*Problem details*
The records are to be copied from the line that contains "Given: Open the Team / Driver column header" through their last line, word for word, with every picture left out.

******

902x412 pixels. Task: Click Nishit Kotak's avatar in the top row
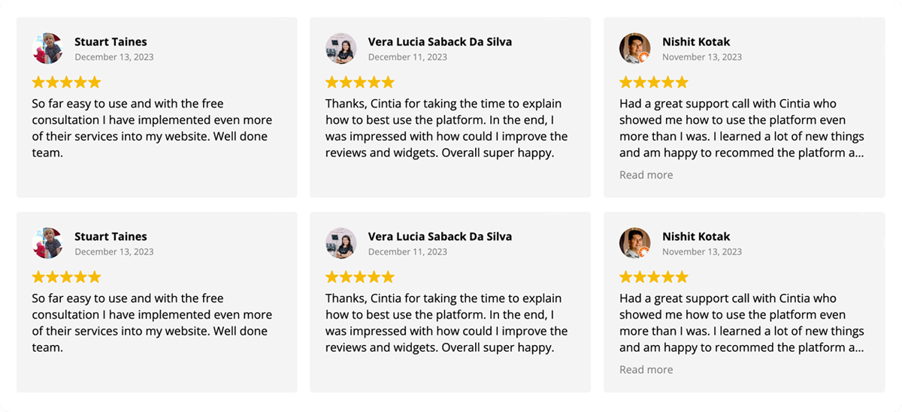[x=634, y=49]
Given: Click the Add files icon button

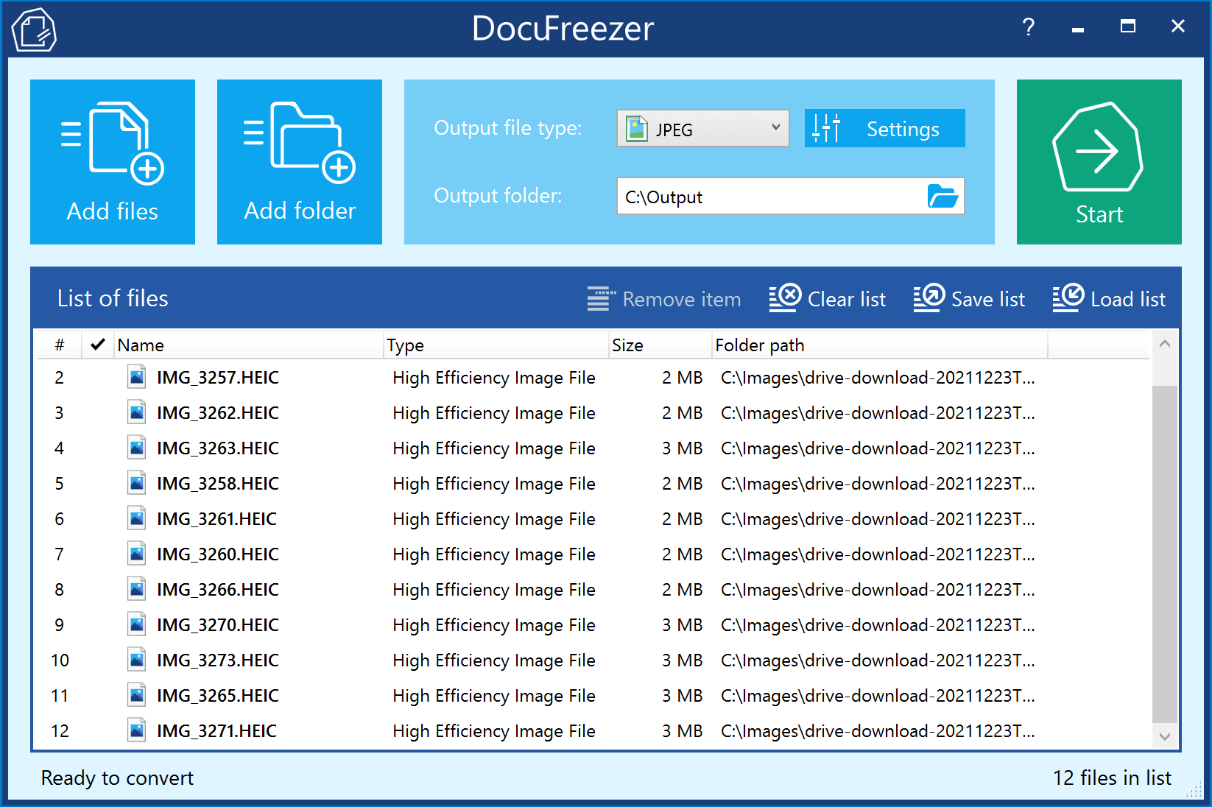Looking at the screenshot, I should [113, 162].
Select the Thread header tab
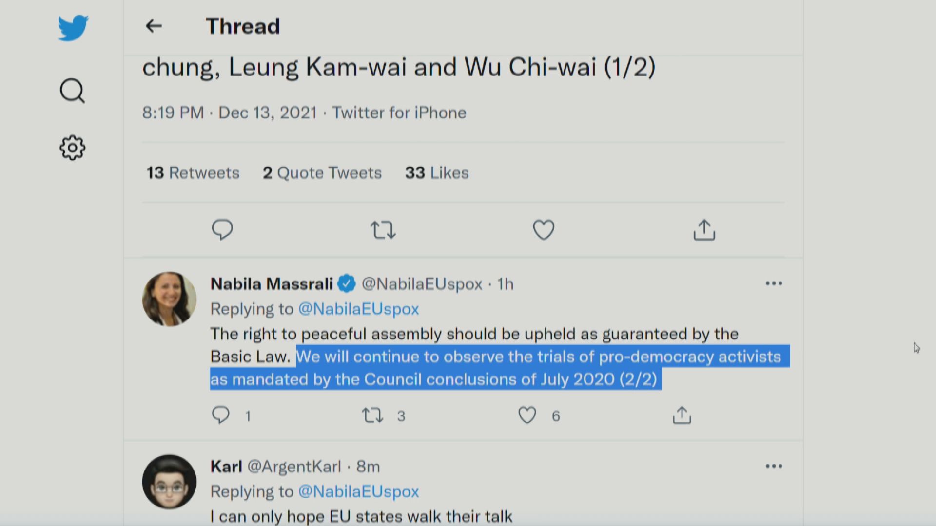The height and width of the screenshot is (526, 936). pos(242,26)
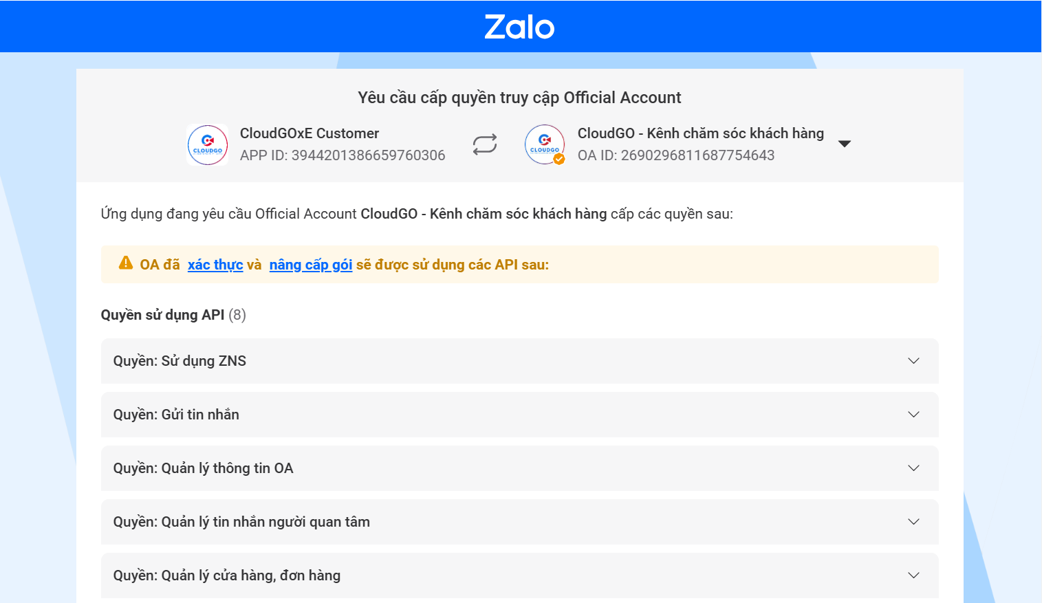The height and width of the screenshot is (603, 1042).
Task: Click the CloudGOxE Customer app logo
Action: pos(207,144)
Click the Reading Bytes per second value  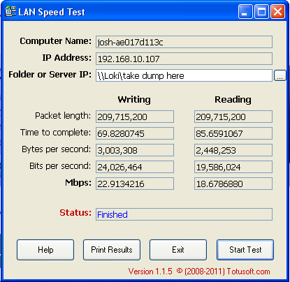click(233, 150)
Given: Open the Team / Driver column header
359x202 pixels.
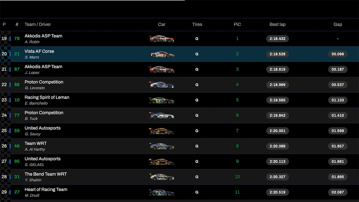Looking at the screenshot, I should pyautogui.click(x=38, y=25).
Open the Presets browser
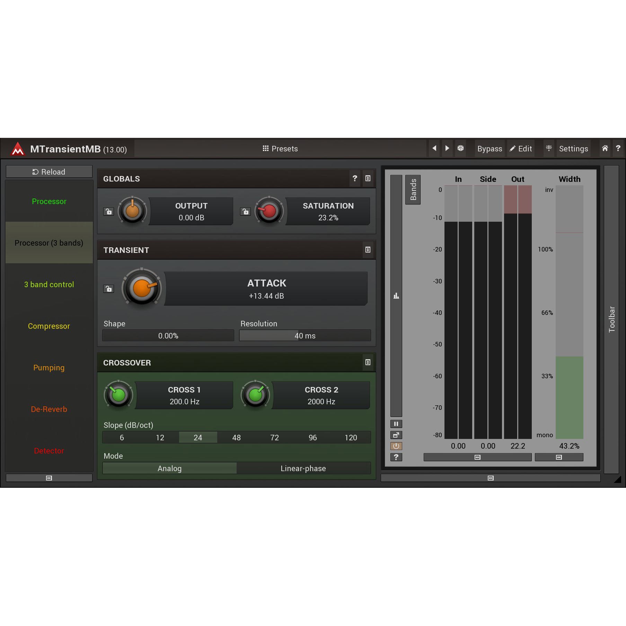626x626 pixels. click(280, 149)
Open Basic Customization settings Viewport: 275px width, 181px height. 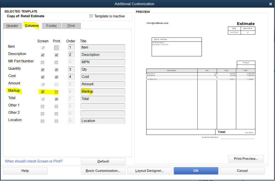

******

*Exercise response*
Given: Open the Team / Driver column header
359x202 pixels.
Looking at the screenshot, I should pyautogui.click(x=38, y=25).
Open the Presets browser
626x626 pixels. click(280, 149)
Open Basic Customization settings Viewport: 275px width, 181px height. 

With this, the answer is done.